Even though in recent years, a number of methods have been proposed for seizure detection, the subpattern correlation between EEG signals has not been explored in a broad manner. Subpattern correlation plays an important role in capturing informative features in a local subpattern set which could be used further in the decision making process. While recording an EEG signal, each action or abnormality possess some unique pattern. SpPCA and SubXPCA can be used to extract these hidden patterns for signal classification. The effectiveness of subpattern based feature reduction techniques for seizure detection in EEG signals has not been investigated so far. In this study, two effective approaches called SpPCA and SubXPCA are applied for feature extraction [21, 22]. Both the methods explores the subpattern correlation between EEG signals in each subpattern set. Once the feature extraction step is over, the feature vectors are fed to SVM and the classification is performed. SVM has been widely used for classification of non-stationary signals, including EEG signals [18, 23]. The experiment has been carried out with the benchmark epilepsy dataset. For evaluating the performances of the proposed approaches, ten fold cross validation is used and classification accuracy is recorded.

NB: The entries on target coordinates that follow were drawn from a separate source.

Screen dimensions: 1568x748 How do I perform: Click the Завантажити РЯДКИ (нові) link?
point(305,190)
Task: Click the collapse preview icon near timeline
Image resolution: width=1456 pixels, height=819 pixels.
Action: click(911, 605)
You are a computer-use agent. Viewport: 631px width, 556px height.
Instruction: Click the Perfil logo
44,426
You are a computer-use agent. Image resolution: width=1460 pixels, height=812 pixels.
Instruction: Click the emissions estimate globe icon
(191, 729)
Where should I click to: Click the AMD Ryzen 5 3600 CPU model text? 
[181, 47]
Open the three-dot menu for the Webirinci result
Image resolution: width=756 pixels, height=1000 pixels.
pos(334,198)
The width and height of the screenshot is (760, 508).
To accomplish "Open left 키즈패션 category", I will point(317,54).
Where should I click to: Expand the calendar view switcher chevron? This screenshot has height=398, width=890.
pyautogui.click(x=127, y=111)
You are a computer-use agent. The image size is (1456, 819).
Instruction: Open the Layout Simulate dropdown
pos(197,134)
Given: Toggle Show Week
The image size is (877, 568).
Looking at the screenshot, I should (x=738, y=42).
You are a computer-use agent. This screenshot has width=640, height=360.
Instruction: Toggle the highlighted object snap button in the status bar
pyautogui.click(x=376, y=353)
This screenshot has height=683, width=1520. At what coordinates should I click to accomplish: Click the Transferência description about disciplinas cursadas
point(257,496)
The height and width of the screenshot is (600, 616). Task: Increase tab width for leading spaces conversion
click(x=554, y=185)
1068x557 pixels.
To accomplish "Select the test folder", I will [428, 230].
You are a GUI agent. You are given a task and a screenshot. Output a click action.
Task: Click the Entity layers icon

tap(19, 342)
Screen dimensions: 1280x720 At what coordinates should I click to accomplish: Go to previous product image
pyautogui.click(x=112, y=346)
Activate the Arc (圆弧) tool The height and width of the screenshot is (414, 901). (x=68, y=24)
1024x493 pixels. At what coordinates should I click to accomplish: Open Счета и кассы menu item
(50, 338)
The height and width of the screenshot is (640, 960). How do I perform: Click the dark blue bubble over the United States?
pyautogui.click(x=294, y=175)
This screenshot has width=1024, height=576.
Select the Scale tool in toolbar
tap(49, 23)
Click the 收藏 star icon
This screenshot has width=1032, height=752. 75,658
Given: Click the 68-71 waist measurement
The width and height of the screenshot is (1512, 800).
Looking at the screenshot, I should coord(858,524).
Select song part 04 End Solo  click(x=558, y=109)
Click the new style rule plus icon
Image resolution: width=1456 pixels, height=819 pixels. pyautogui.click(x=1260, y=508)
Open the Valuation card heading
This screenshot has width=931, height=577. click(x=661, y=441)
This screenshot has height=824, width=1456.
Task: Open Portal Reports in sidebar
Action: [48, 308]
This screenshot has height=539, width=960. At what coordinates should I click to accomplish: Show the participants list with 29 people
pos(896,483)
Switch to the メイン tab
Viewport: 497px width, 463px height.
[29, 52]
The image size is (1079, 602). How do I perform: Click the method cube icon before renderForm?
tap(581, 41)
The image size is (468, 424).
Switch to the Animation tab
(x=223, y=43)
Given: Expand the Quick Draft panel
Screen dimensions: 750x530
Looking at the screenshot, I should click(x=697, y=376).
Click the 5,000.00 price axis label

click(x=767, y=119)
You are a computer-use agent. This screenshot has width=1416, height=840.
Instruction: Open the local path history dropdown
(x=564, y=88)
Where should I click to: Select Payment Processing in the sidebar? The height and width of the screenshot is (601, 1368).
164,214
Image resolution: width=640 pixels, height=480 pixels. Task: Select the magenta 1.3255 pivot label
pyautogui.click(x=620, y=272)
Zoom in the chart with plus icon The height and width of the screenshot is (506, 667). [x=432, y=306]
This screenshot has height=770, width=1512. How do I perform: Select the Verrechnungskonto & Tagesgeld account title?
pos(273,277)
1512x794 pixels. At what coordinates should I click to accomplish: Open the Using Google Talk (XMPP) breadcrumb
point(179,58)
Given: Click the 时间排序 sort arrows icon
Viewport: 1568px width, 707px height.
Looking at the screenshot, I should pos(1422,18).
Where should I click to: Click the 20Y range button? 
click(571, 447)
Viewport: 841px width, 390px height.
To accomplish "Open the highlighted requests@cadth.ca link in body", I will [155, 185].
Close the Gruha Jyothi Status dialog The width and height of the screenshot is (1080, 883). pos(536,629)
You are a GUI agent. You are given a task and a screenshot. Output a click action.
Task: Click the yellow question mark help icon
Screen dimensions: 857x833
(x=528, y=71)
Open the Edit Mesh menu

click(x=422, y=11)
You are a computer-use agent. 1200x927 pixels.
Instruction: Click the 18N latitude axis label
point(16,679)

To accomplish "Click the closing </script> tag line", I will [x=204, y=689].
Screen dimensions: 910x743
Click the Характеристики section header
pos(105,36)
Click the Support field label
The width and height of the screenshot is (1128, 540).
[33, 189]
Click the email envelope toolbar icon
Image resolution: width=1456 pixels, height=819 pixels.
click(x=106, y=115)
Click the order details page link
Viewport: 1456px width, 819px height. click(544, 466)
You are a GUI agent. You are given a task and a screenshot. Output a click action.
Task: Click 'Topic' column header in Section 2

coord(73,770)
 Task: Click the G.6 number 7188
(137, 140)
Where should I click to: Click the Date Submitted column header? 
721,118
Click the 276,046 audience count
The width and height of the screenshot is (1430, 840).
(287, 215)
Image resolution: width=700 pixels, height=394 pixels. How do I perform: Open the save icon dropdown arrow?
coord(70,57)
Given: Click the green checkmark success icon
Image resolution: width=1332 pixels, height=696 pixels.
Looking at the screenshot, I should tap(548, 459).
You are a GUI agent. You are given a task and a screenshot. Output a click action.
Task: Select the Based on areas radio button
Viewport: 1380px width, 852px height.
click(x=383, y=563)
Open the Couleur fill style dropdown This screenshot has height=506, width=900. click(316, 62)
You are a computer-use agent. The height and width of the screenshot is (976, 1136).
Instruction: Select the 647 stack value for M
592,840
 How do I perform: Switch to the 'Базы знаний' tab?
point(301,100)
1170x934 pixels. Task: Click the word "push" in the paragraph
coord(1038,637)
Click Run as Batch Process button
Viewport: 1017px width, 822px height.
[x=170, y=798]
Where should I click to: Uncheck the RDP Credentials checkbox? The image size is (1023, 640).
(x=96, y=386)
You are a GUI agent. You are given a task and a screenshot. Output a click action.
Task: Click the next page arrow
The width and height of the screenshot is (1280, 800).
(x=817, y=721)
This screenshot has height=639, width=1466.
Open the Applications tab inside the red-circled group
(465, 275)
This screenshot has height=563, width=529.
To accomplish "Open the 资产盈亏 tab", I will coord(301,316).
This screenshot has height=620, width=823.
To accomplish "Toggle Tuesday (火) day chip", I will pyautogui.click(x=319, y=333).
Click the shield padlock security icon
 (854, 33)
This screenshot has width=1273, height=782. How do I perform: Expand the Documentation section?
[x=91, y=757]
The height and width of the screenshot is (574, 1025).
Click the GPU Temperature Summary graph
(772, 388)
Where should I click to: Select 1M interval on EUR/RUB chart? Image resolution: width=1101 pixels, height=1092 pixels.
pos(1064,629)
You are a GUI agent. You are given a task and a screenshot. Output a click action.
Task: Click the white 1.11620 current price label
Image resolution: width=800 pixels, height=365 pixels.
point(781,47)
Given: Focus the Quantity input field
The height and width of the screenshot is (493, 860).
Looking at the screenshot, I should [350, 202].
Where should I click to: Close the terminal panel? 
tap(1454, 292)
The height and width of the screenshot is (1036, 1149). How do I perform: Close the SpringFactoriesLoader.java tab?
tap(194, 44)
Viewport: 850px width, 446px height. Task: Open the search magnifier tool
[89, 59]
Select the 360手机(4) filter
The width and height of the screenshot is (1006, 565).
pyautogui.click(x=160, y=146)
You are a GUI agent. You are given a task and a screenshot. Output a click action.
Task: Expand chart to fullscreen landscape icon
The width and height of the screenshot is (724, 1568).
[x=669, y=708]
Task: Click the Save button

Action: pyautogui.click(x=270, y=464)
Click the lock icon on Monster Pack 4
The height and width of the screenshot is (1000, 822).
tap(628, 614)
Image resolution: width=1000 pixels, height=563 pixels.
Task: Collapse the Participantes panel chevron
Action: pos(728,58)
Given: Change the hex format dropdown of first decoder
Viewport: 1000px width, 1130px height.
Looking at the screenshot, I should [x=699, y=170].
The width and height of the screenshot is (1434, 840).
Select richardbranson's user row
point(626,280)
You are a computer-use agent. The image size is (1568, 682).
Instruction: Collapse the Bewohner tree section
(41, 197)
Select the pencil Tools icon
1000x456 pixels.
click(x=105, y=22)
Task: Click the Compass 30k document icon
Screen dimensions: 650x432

The remaining content of the paper is presented in the following sections. The methodology and materials used are described in “Methodology and materials”. Experimental results are shown in “Experimental results and discussion”. Finally, “Conclusions and future work” concludes the article with future direction.

Methodology and materials

Since the invention of PCA, it has been used in many applications including EEG signal processing. The abnormality or disorder recorded in EEG signal posses certain unique patterns. It is very crucial to capture these hidden patterns for correct diagnosis. PCA focus on the extraction of global features and hence its capability for detecting these unique patterns becomes limited. On the other hand, SpPCA and SubXPCA divide the input pattern set into subpattern sets and extracted features from each of the subsets locally. As a result of which, both the techniques capture the hidden unique patterns and the chances for the correct diagnosis of a disorder is maximized. Along with this, time and space complexities also play an important role in evaluating the effectiveness in real time applications. PCA is well-known to have a high time and space complexities. Whereas, the time and space complexities of these partition based PCA techniques are less as compared to PCA.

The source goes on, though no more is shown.